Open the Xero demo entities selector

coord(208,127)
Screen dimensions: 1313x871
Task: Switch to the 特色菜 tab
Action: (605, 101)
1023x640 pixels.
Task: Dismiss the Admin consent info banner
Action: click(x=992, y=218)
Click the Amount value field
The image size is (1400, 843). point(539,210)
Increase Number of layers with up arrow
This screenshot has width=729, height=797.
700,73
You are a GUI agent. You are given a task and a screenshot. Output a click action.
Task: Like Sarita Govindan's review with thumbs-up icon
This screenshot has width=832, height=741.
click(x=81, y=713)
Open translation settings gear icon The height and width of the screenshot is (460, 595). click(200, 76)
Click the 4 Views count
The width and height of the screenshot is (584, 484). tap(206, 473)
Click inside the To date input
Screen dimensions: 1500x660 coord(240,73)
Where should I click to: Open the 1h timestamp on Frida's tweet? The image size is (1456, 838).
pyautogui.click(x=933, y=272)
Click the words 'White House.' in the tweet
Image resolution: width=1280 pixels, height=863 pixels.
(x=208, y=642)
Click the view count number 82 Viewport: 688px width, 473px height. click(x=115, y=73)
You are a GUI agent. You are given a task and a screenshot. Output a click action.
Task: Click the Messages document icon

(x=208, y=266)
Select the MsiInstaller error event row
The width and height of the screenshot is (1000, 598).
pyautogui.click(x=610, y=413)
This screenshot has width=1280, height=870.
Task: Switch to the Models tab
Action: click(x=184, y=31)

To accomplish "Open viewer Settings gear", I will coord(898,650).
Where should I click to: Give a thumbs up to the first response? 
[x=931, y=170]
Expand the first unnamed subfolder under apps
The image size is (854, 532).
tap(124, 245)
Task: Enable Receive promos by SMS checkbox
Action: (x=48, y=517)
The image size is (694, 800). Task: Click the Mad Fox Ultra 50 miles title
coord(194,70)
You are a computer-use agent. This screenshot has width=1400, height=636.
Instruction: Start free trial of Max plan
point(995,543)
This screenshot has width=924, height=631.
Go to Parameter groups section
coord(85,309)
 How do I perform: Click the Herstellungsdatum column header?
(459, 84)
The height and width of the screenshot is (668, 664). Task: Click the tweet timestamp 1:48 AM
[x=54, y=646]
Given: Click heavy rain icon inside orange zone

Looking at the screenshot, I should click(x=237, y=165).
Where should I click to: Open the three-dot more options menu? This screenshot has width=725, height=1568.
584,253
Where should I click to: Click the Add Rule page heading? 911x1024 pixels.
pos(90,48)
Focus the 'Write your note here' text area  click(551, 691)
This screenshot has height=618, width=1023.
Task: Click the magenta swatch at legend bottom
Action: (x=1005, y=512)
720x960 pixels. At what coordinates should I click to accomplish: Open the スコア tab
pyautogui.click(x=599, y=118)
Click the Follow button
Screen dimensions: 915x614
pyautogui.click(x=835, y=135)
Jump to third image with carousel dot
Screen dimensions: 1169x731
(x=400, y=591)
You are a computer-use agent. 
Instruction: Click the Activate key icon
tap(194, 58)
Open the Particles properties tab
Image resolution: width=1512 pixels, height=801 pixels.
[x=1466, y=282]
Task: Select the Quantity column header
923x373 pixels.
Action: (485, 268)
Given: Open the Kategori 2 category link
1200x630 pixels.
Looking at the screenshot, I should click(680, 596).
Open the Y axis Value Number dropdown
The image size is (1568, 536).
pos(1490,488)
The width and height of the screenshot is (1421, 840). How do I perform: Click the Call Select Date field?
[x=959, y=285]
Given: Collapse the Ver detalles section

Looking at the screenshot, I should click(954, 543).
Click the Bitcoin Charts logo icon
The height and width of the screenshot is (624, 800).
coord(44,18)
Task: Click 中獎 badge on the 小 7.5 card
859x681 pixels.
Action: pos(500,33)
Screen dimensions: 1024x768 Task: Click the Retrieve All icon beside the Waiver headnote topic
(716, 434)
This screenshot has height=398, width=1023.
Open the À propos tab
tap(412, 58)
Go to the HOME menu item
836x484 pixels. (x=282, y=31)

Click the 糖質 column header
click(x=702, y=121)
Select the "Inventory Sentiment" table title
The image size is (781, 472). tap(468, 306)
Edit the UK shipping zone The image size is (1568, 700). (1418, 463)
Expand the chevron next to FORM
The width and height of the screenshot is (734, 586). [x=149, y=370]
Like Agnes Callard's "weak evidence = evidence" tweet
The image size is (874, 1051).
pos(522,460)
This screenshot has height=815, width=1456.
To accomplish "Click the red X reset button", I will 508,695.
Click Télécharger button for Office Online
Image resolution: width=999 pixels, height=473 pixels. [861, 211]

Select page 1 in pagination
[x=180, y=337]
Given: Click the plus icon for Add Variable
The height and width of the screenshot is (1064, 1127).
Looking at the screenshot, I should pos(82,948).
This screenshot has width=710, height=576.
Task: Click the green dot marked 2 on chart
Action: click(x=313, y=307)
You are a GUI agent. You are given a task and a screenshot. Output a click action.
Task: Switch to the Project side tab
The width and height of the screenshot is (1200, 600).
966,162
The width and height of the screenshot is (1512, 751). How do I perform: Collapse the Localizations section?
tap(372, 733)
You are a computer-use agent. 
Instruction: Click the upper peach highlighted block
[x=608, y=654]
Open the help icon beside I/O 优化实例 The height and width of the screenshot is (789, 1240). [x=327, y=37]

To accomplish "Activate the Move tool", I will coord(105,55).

# # # # #

**Task directions**
The records above should be given again in full, exactly as written.

**Worked solution**
Open the Xero demo entities selector

coord(208,127)
Screen dimensions: 1313x871
Task: Switch to the 特色菜 tab
Action: (605, 101)
1023x640 pixels.
Task: Dismiss the Admin consent info banner
Action: click(x=992, y=218)
Click the Amount value field
The image size is (1400, 843). point(539,210)
Increase Number of layers with up arrow
This screenshot has width=729, height=797.
700,73
You are a GUI agent. You are given a task and a screenshot. Output a click action.
Task: Like Sarita Govindan's review with thumbs-up icon
This screenshot has width=832, height=741.
click(x=81, y=713)
Open translation settings gear icon The height and width of the screenshot is (460, 595). click(200, 76)
Click the 4 Views count
The width and height of the screenshot is (584, 484). tap(206, 473)
Click inside the To date input
Screen dimensions: 1500x660 coord(240,73)
Where should I click to: Open the 1h timestamp on Frida's tweet? The image size is (1456, 838).
pyautogui.click(x=933, y=272)
Click the words 'White House.' in the tweet
Image resolution: width=1280 pixels, height=863 pixels.
(x=208, y=642)
Click the view count number 82 Viewport: 688px width, 473px height. click(x=115, y=73)
You are a GUI agent. You are given a task and a screenshot. Output a click action.
Task: Click the Messages document icon

(x=208, y=266)
Select the MsiInstaller error event row
The width and height of the screenshot is (1000, 598).
pyautogui.click(x=610, y=413)
This screenshot has width=1280, height=870.
Task: Switch to the Models tab
Action: click(x=184, y=31)

To accomplish "Open viewer Settings gear", I will coord(898,650).
Where should I click to: Give a thumbs up to the first response? 
[x=931, y=170]
Expand the first unnamed subfolder under apps
The image size is (854, 532).
tap(124, 245)
Task: Enable Receive promos by SMS checkbox
Action: (x=48, y=517)
The image size is (694, 800). Task: Click the Mad Fox Ultra 50 miles title
coord(194,70)
You are a computer-use agent. This screenshot has width=1400, height=636.
Instruction: Start free trial of Max plan
point(995,543)
This screenshot has width=924, height=631.
Go to Parameter groups section
coord(85,309)
 How do I perform: Click the Herstellungsdatum column header?
(459, 84)
The height and width of the screenshot is (668, 664). Task: Click the tweet timestamp 1:48 AM
[x=54, y=646]
Given: Click heavy rain icon inside orange zone

Looking at the screenshot, I should click(x=237, y=165).
Where should I click to: Open the three-dot more options menu? This screenshot has width=725, height=1568.
584,253
Where should I click to: Click the Add Rule page heading? 911x1024 pixels.
pos(90,48)
Focus the 'Write your note here' text area  click(551, 691)
This screenshot has height=618, width=1023.
Task: Click the magenta swatch at legend bottom
Action: (x=1005, y=512)
720x960 pixels. At what coordinates should I click to accomplish: Open the スコア tab
pyautogui.click(x=599, y=118)
Click the Follow button
Screen dimensions: 915x614
pyautogui.click(x=835, y=135)
Jump to third image with carousel dot
Screen dimensions: 1169x731
(x=400, y=591)
You are a computer-use agent. 
Instruction: Click the Activate key icon
tap(194, 58)
Open the Particles properties tab
Image resolution: width=1512 pixels, height=801 pixels.
[x=1466, y=282]
Task: Select the Quantity column header
923x373 pixels.
Action: (485, 268)
Given: Open the Kategori 2 category link
1200x630 pixels.
Looking at the screenshot, I should click(680, 596).
Open the Y axis Value Number dropdown
The image size is (1568, 536).
pos(1490,488)
The width and height of the screenshot is (1421, 840). How do I perform: Click the Call Select Date field?
[x=959, y=285]
Given: Collapse the Ver detalles section

Looking at the screenshot, I should click(954, 543).
Click the Bitcoin Charts logo icon
The height and width of the screenshot is (624, 800).
coord(44,18)
Task: Click 中獎 badge on the 小 7.5 card
859x681 pixels.
Action: pos(500,33)
Screen dimensions: 1024x768 Task: Click the Retrieve All icon beside the Waiver headnote topic
(716, 434)
This screenshot has height=398, width=1023.
Open the À propos tab
tap(412, 58)
Go to the HOME menu item
836x484 pixels. (x=282, y=31)

Click the 糖質 column header
click(x=702, y=121)
Select the "Inventory Sentiment" table title
The image size is (781, 472). tap(468, 306)
Edit the UK shipping zone The image size is (1568, 700). (1418, 463)
Expand the chevron next to FORM
The width and height of the screenshot is (734, 586). [x=149, y=370]
Like Agnes Callard's "weak evidence = evidence" tweet
The image size is (874, 1051).
pos(522,460)
This screenshot has height=815, width=1456.
To accomplish "Click the red X reset button", I will 508,695.
Click Télécharger button for Office Online
Image resolution: width=999 pixels, height=473 pixels. [861, 211]

Select page 1 in pagination
[x=180, y=337]
Given: Click the plus icon for Add Variable
The height and width of the screenshot is (1064, 1127).
Looking at the screenshot, I should pos(82,948).
This screenshot has width=710, height=576.
Task: Click the green dot marked 2 on chart
Action: click(x=313, y=307)
You are a GUI agent. You are given a task and a screenshot. Output a click action.
Task: Switch to the Project side tab
The width and height of the screenshot is (1200, 600).
966,162
The width and height of the screenshot is (1512, 751). How do I perform: Collapse the Localizations section?
tap(372, 733)
You are a computer-use agent. 
Instruction: Click the upper peach highlighted block
[x=608, y=654]
Open the help icon beside I/O 优化实例 The height and width of the screenshot is (789, 1240). [x=327, y=37]

To accomplish "Activate the Move tool", I will coord(105,55).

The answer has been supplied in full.